Why do we live and work the way we do? Why do we do all that we do in a single day and repeat it every day? Why do we work so hard? Why do we earn money?
There will be many answers to these questions. But the one underlying theme, after the basics of living are met, seems to be a perpetual quest for happiness. The pursuit of happiness seems to be that one big thing all of us chase religiously everyday. Knowingly and unknowingly.
What is happiness then? At the very peripheral level, happiness for me is a beach bed in Goa. Happiness is my favorite Pomfret Recheado, served fresh and hot. Happiness is a cup of coffee with my favorite biscotti. Happiness is what makes me happy. And most of these are very small things.
What makes you happy? And are we happy all the time, or at least most of the time? Are there countries that are happier than others? And are there whole groups of people who are happier than everyone else? What nudges happiness really?
There are many questions. If I look around at happiness studies in the world of academics, there are many. Even the United Nations takes happiness seriously. The UN Sustainable Development Solutions Network publishes a World Happiness Report annually. Their studies across every one of the UN member nations collates measures and metrics of happiness, and lists the top 10 happy nations every year.
What are the metrics they use to measure happiness? The GDP per capita, life expectancy, social support structures, trust and corruption indices, perceived freedom to make life decisions and ultimately a big word called generosity. From every country, 1,000 people are asked to rate their “quality of life” on a 0 to 10 scale.
The latest report for 2021 lists Finland, Denmark and Switzerland as the top three happy countries. Finland with its reverence for teachers, Denmark with its respect for the planet and Switzerland a veritable “referendum nation” with a staunch belief in citizen participation in governance decisions every moment, seem to be the toppers on the happiness scale. Are these the final measures that decide which nation is happier than the other? And can happiness be measured?
Every one of us is in the pursuit of happiness, but have we discovered what it is? When I think about myself, for a long time happiness meant the wherewithal to live a good life. A life that did not have you wanting for the basics of good living. And true happiness meant earning it all honestly with hard work. Happiness was the money that bought you comfort and the savings that gave a certain sense of security for family.
And then the definition changed for me. The sad thing about what we chase materially as happiness is that the joy it gives back vanishes as soon as you have partaken of it. Money in many ways can buy happiness, but once it has been bought, the game is over. Happiness in many ways turns out to be a greed-chase. It’s quite like hunger. One satiation of hunger at breakfast does not quell hunger forever. At lunch time one is hungry again. Scriptures of every genre have said plenty on this and I will therefore not dwell on it for now.
What is true happiness then? To each of us, it will be different for sure. For me, the discovery happened quite accidentally. The money I earned tried to buy me happiness all the while. Sadly it could not. I tried and tried.
I then discovered, to my joy, that happiness is not something one can own. In fact, one must not. One must own happiness only temporarily and then pass it on to another. Happiness is therefore a cascade for me. Once you have partaken of it (and its temporary joy), it is time to pass it on to another who deserves it.

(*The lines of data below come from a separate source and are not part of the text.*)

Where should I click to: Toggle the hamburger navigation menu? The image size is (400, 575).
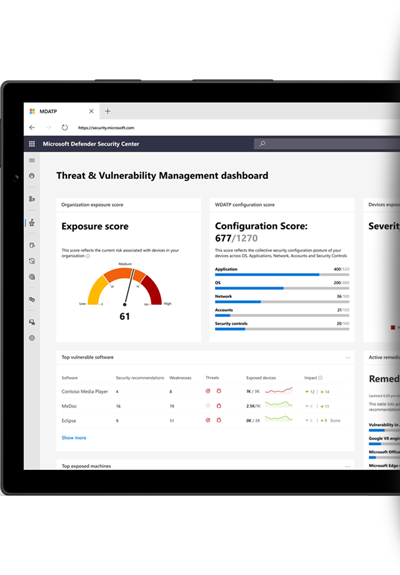(32, 160)
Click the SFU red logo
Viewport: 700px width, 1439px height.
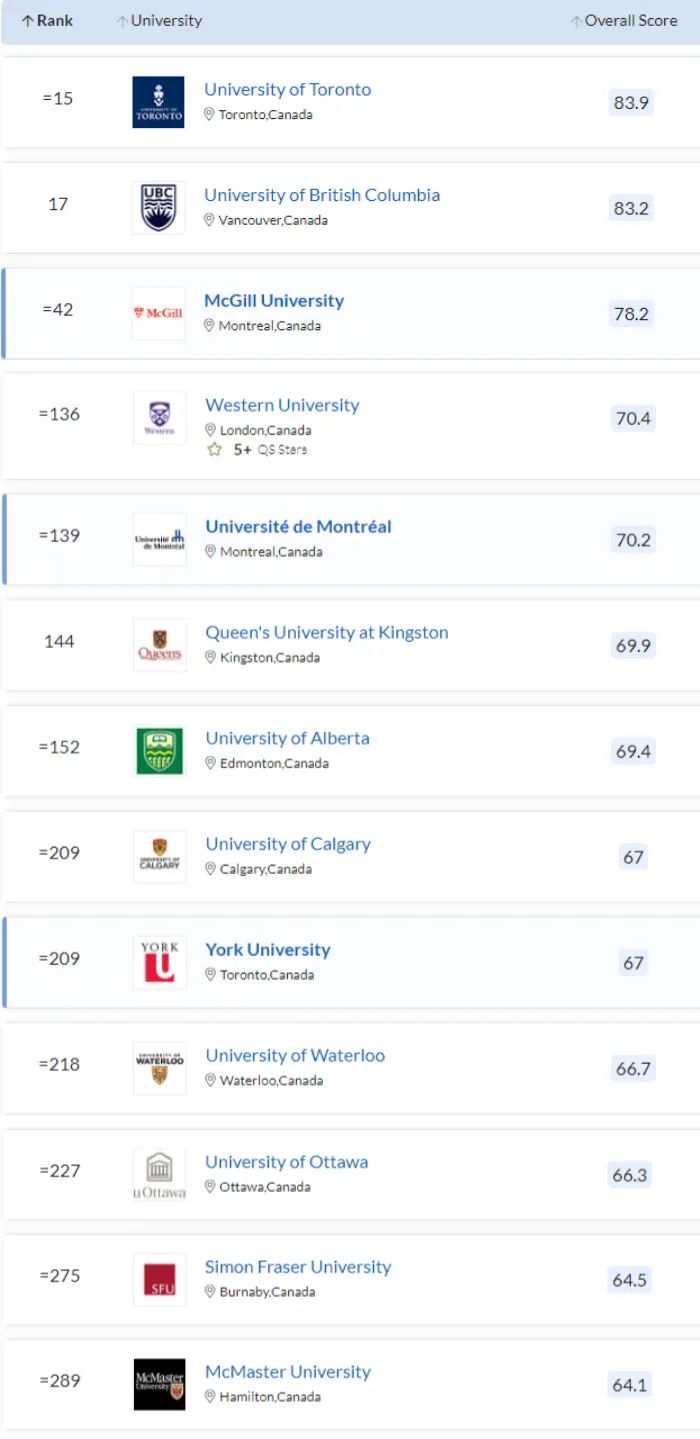159,1279
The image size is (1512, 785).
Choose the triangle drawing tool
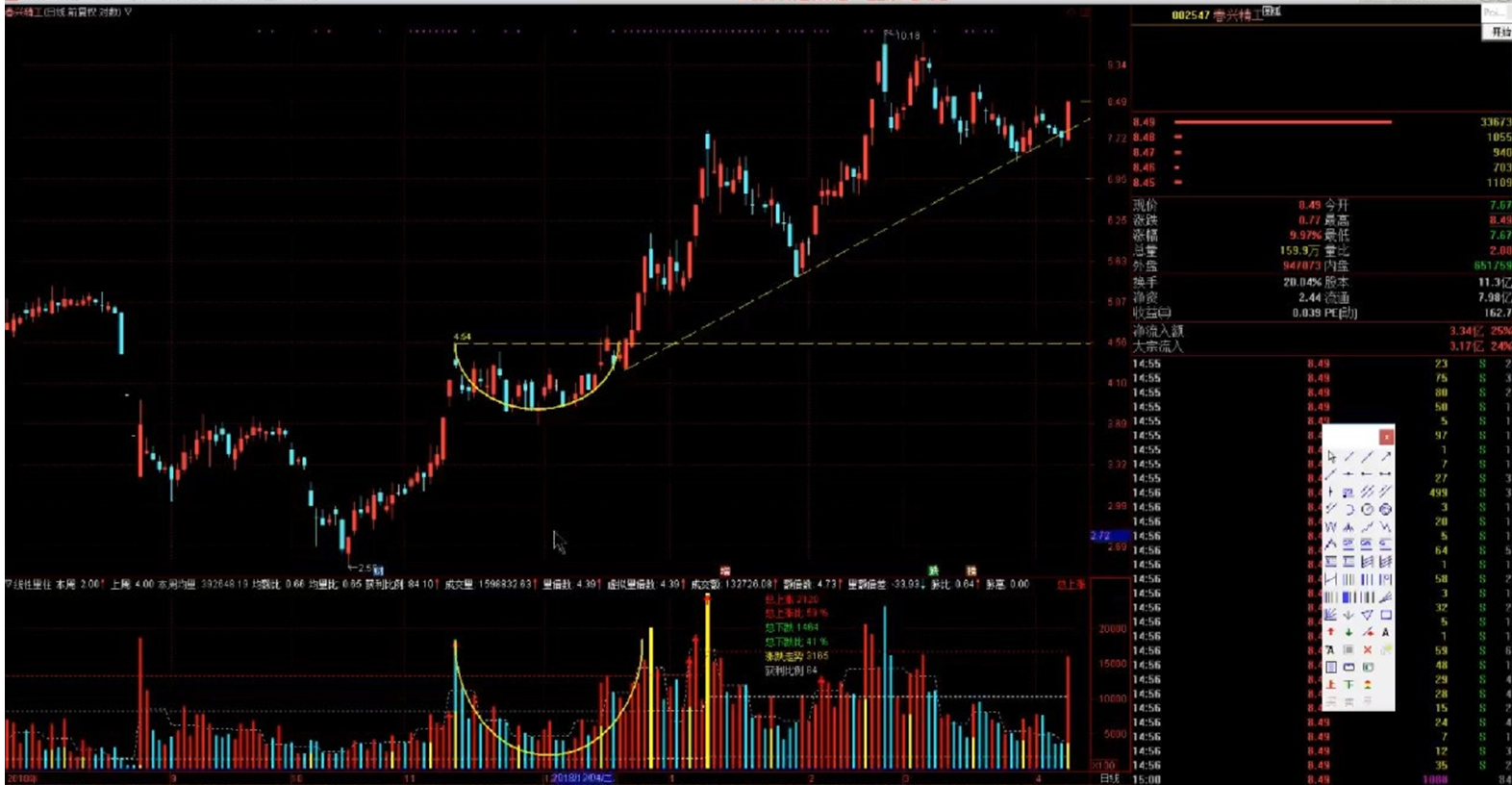click(x=1367, y=615)
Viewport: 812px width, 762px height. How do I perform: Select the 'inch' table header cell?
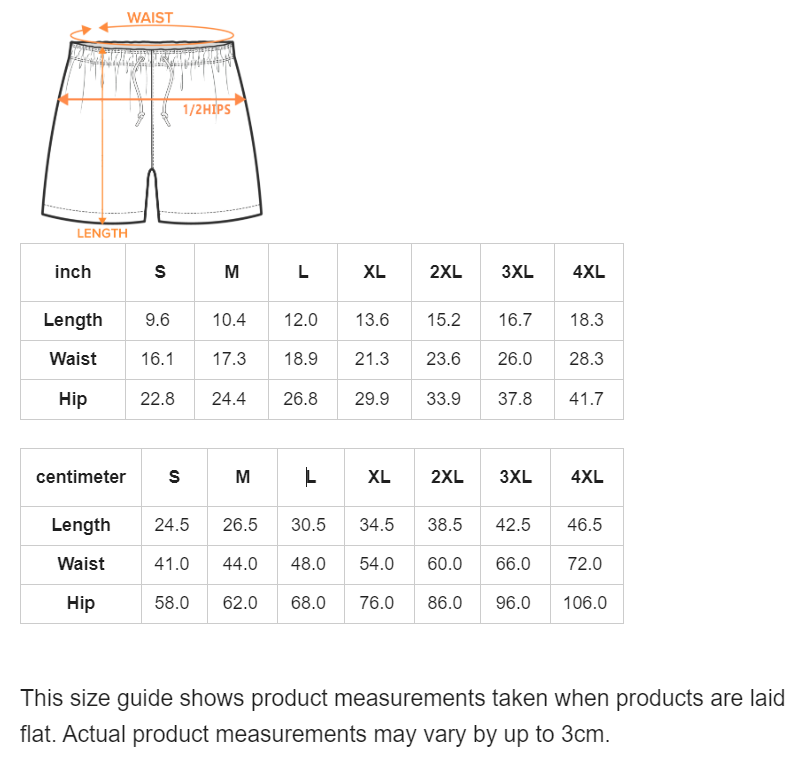pyautogui.click(x=73, y=272)
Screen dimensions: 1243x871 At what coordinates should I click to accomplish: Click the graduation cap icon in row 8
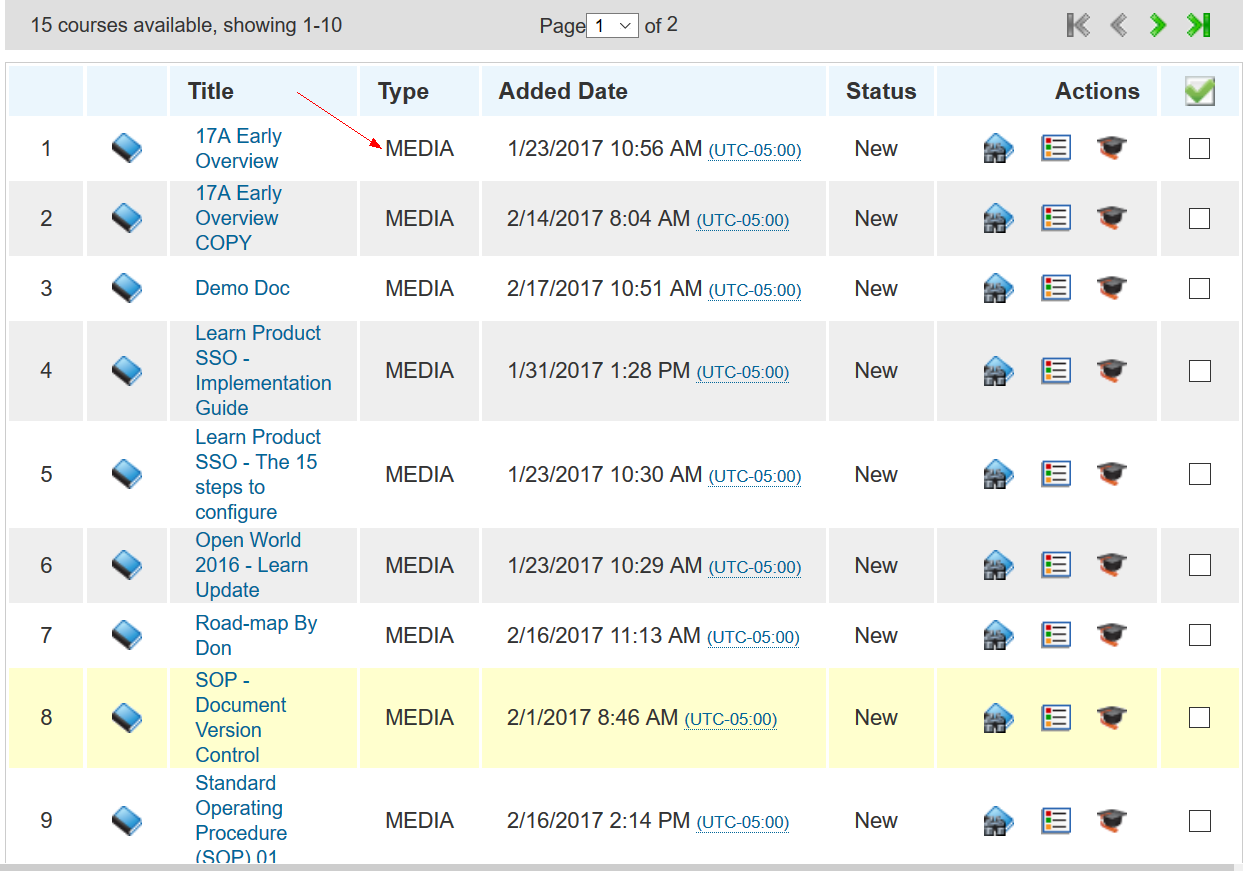point(1111,717)
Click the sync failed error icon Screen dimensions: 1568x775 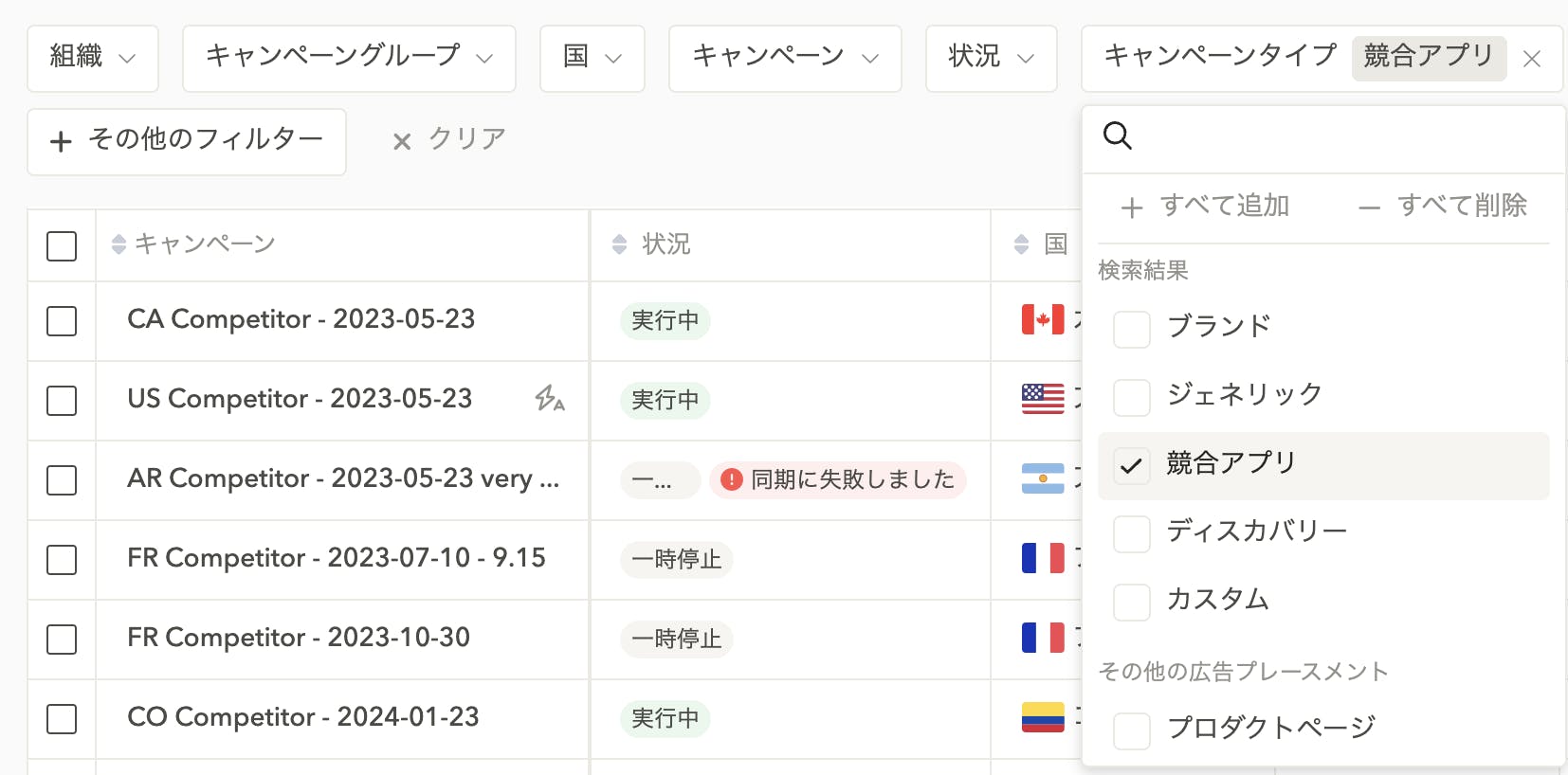731,479
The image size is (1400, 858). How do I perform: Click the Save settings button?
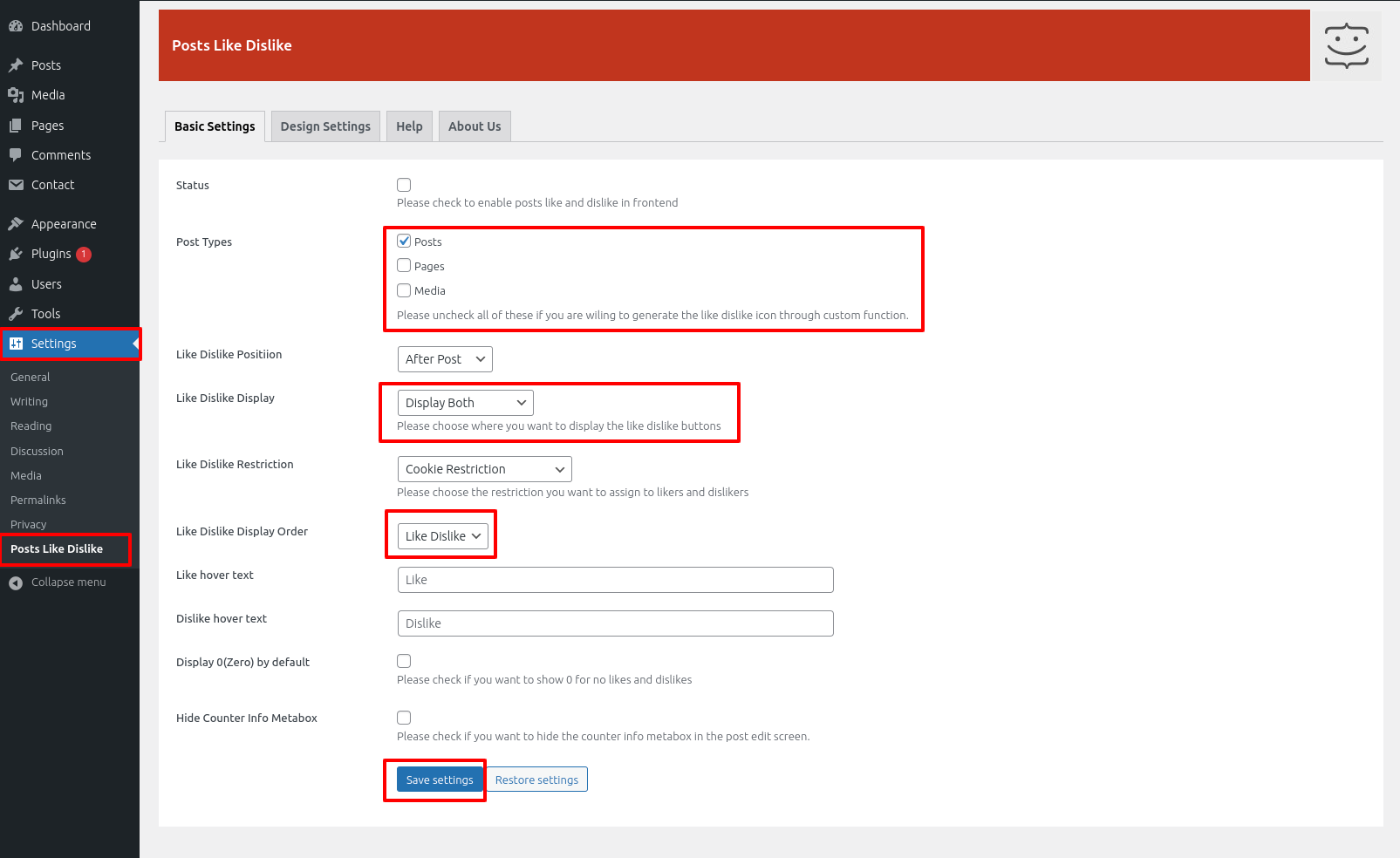click(440, 780)
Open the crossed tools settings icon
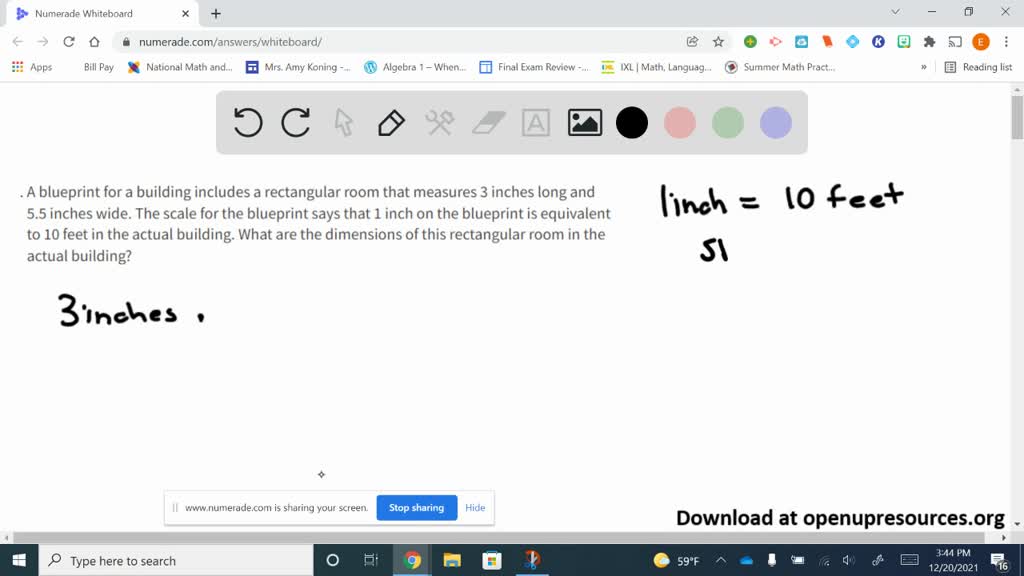 tap(440, 123)
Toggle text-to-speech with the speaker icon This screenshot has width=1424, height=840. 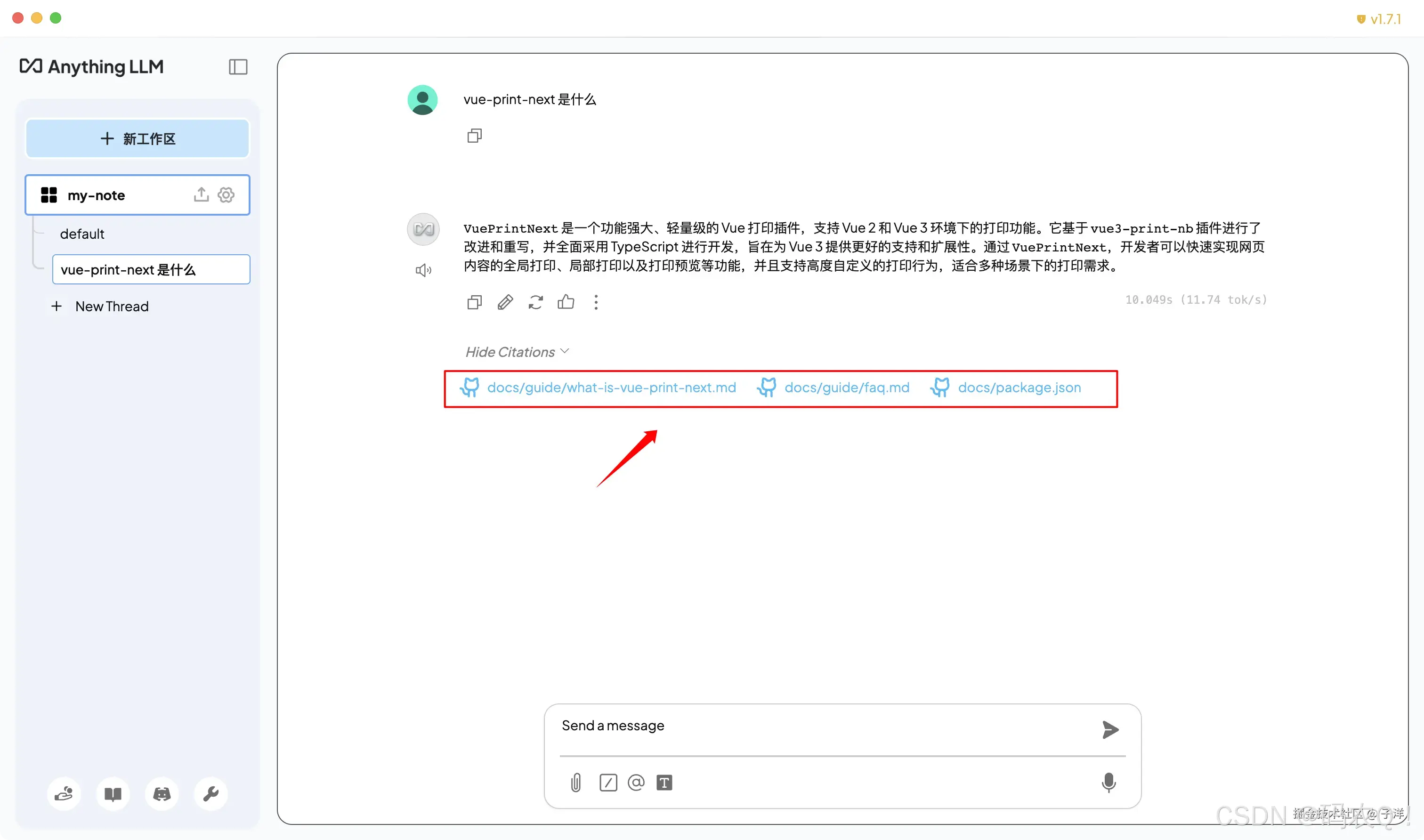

The pandemic gave each one of us so many opportunities to make someone else happy.
And guess what, someone else will surely make me happy as the virtuous cycle of the spread of happiness cascades all around. The happiness that I own and want to own is a very selfish form of happiness. It never stays. If my happiness cannot make someone else happy, what’s the real use of it then?
Happiness is therefore a key requisite and indeed the right of every man, woman and child. The charter of every nation needs to incorporate this prominently.
Where does your happiness begin and mine end? What is the geography of happiness? Must my happiness touch yours? Must yours touch mine? And must we share it all more than we do today?
The pandemic has given us this great big opportunity to think. As the world continues to focus on development as a vital index that contributes to happiness, we need to think about it all over again. What is development really? And how does it create happiness? Is the relationship between ostensible development by mass consumerist society directly related to happiness? Or is it inversely related? Conversely? Perversely? Let’s think it out.
The key question remains: Is development a means to happiness? Is development more important than happiness? Or is happiness more important than development? Some of our Nordic nations seem to have got it right already. As I go through the UN list of Happy Countries, there are buzz-phrases that light up. Iceland is happy because people help one another in a crisis all the time. The Netherlands boasts of the “happiest children in the world”. Norway takes pride in the responsible management of its natural resources. Sweden talks about the ultimate standards of “social equality”.
And finally, can one measure happiness? Is GDP per capita and life expectancy a good measure of happiness? Or is the smile on the faces of the people we make happy a more perfect measure?